Le syndrome de Birt-Hogg-Dube (BHDS) est une maladie génétique affectant le visage, le cou, le cuir chevelu et la peau du haut du torse. Dans certains cas, le BHDS peut également affecter les poumons et les reins. Le BHDS a été découvert dans les années 1970 par le Dr Birt, le Dr Hogg et le Dr Dube, trois médecins canadiens qui ont reconnu l’apparition de lésions uniques apparaissant couramment dans les régions du visage et du cou de personnes apparentées. Dans les années qui ont suivi la découverte de cette maladie commune, les chercheurs ont découvert que le syndrome de Birt-Hogg-Dube provoque également le développement de kystes sur les poumons et peut être lié au cancer des reins.
Le syndrome de Birt-Hogg-Dube est plus spécifiquement caractérisé par des fibrofolliculomes, qui se développent à partir des follicules pileux d’une personne atteinte de BHDS. Décrits comme des kystes blancs, les fibrofolliculomes sont généralement bénins, mais se retrouvent également chez les patients atteints d’un cancer du rein. Chez les patients atteints du syndrome de Birt-Hogg-Dube, les lésions survenant au niveau du cou, du haut du torse et du visage sont le résultat direct d’une mutation génétique du gène de la folliculine.
Parfois, une personne atteinte du syndrome de Birt-Hogg-Dube peut également développer des kystes sur un ou les deux poumons. Bien qu’un diagnostic de BHDS ne soit généralement pas caractérisé comme une maladie potentiellement mortelle, lorsque les symptômes commencent à se présenter dans les poumons, cela devient une maladie potentiellement mortelle. Lorsque les symptômes du BHDS sont présents dans les poumons, les individus peuvent présenter un ou plusieurs cas d’effondrement des poumons au cours de leur vie en raison d’une quantité d’air non naturelle située dans la cavité thoracique, également appelée pneumothorax. Les symptômes d’un collapsus pulmonaire sont l’essoufflement, un rythme cardiaque rapide et des douleurs dans la poitrine.

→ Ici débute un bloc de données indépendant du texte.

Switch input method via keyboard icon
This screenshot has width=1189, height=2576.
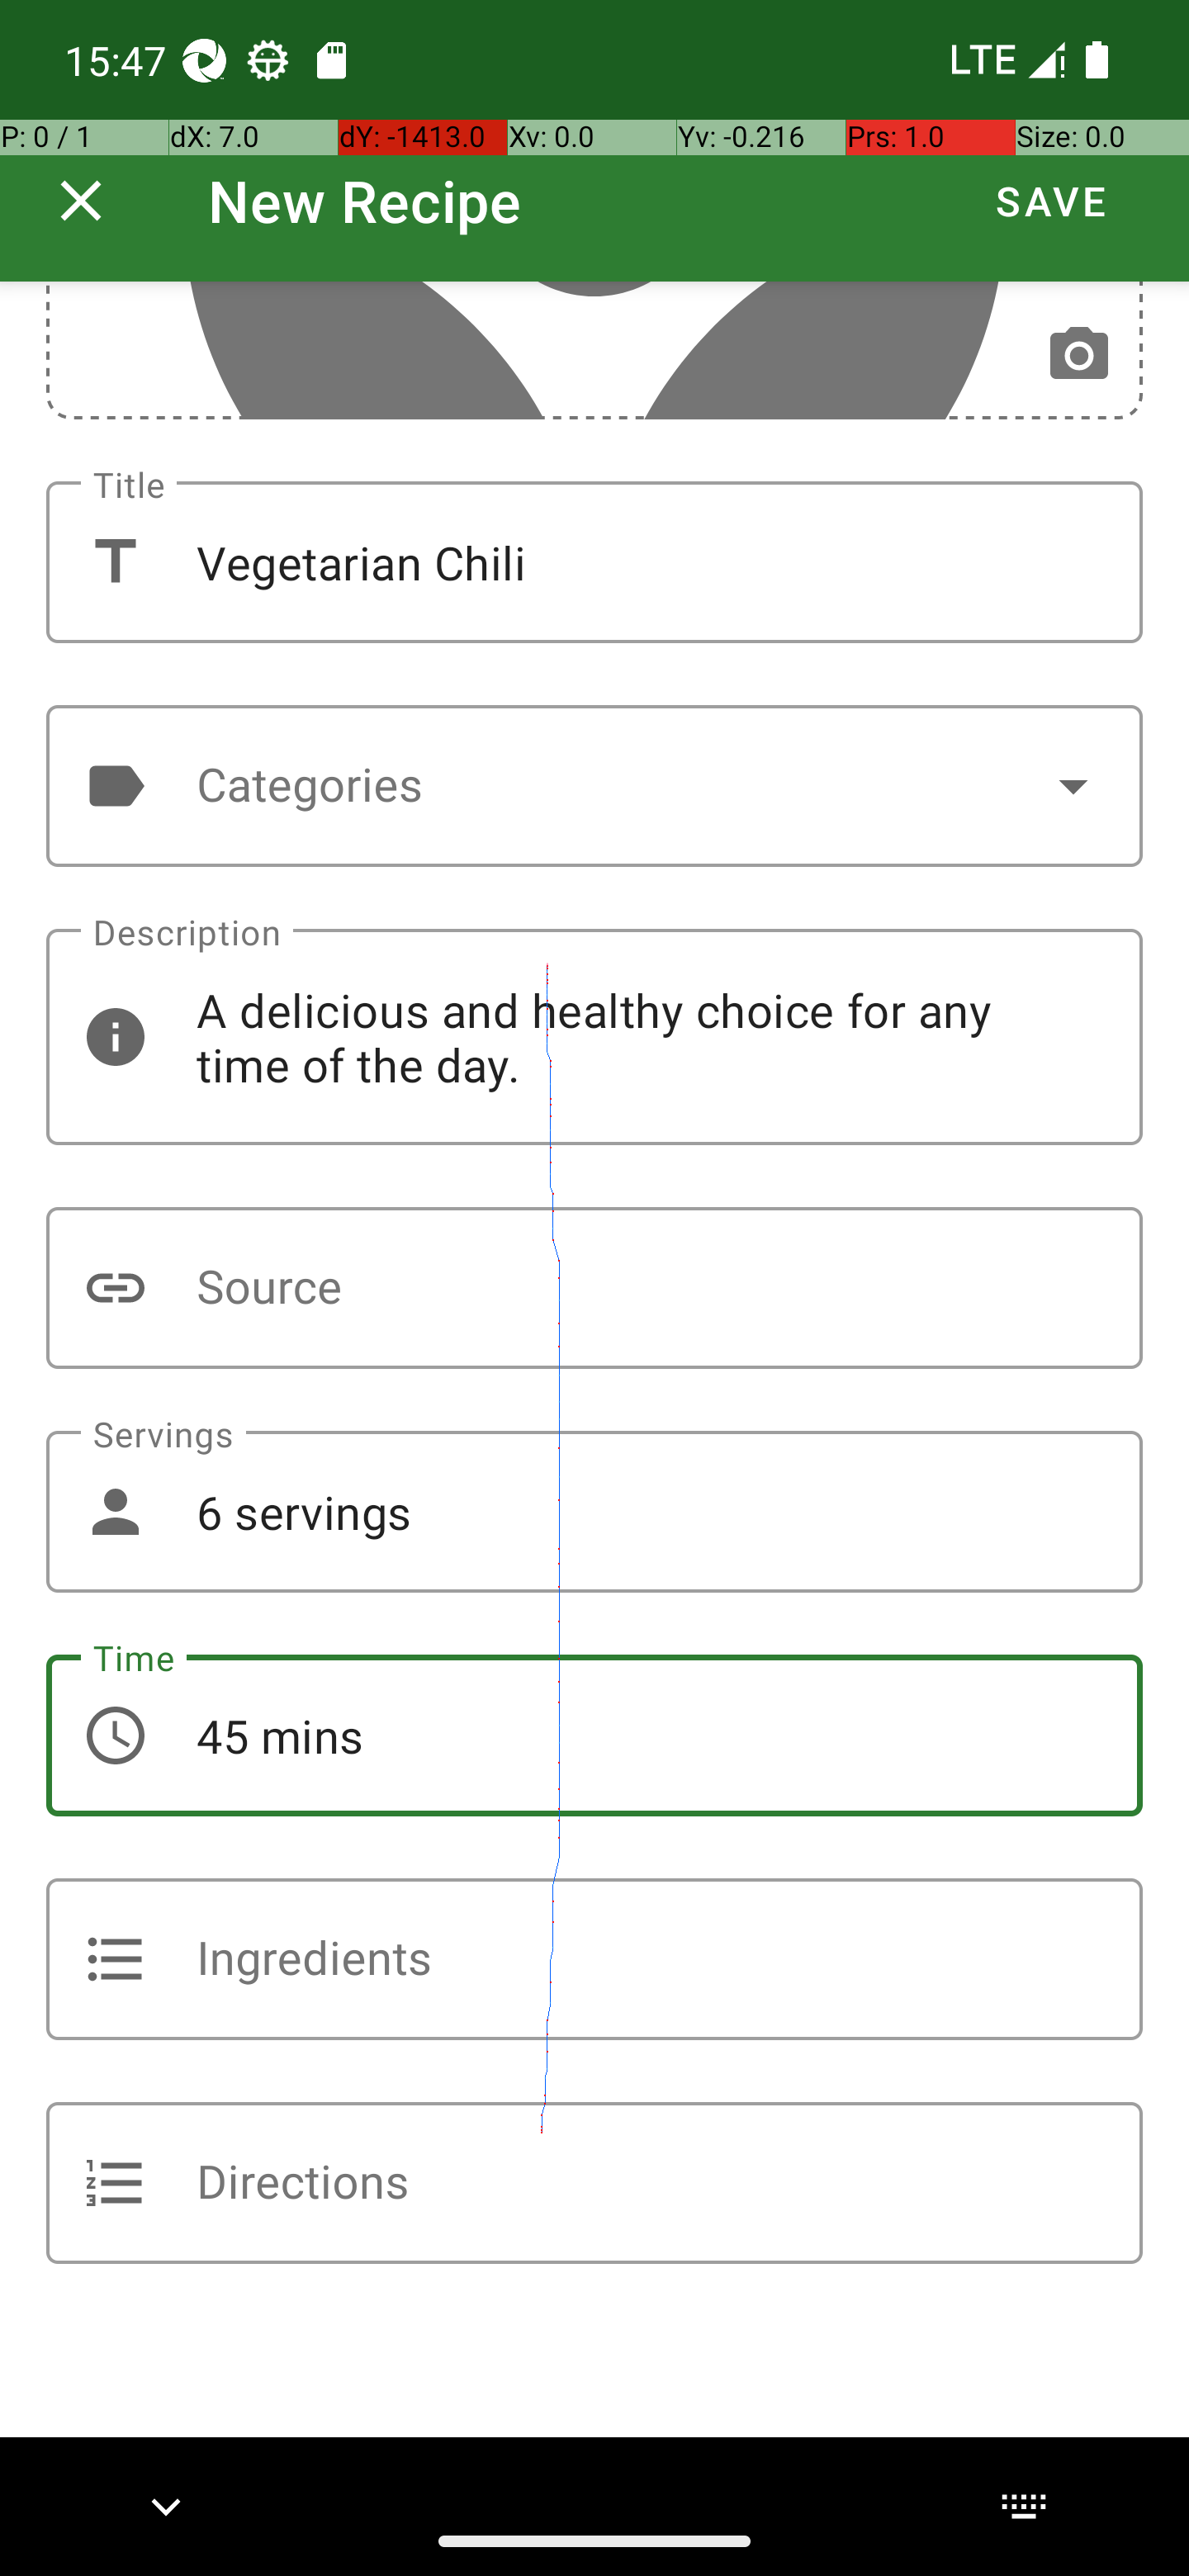[1023, 2506]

Un diagnostic de syndrome de Birt-Hogg-Dube ne signifie pas nécessairement que les symptômes s’aggraveront en se propageant aux poumons ou aux reins. Dans environ un quart de tous les cas, cependant, les personnes atteintes de BHDS développent des tumeurs sur les reins. Chez certaines de ces personnes, les tumeurs sont cancéreuses et chez d’autres elles ne le sont pas. Les chercheurs ont du mal à prédire qui développera des symptômes plus graves du syndrome de Birt-Hogg-Dube et qui ne le fera pas, car les symptômes se présentent différemment selon les personnes, même au sein de la même famille. De plus, étant donné que le BHDS est un trouble si rare qui ne survient que dans environ 60 familles, les chercheurs ne sont pas encore sûrs des effets à long terme de ce trouble.
Alors que la plupart des gens commencent à développer des lésions cutanées au début de l’âge adulte, les lésions du syndrome de Birt-Hogg-Dube peuvent ne pas apparaître du tout chez certaines personnes porteuses du gène. Cela est courant dans certaines conditions héréditaires, ce qui augmente la probabilité que les parents transmettent une maladie génétique aux enfants sans présenter eux-mêmes aucun symptôme de la maladie. Dans certains cas, les lésions externes peuvent également ne pas être apparentes ou peuvent être enlevées chirurgicalement tandis que des excroissances sur les poumons et les reins peuvent encore se former.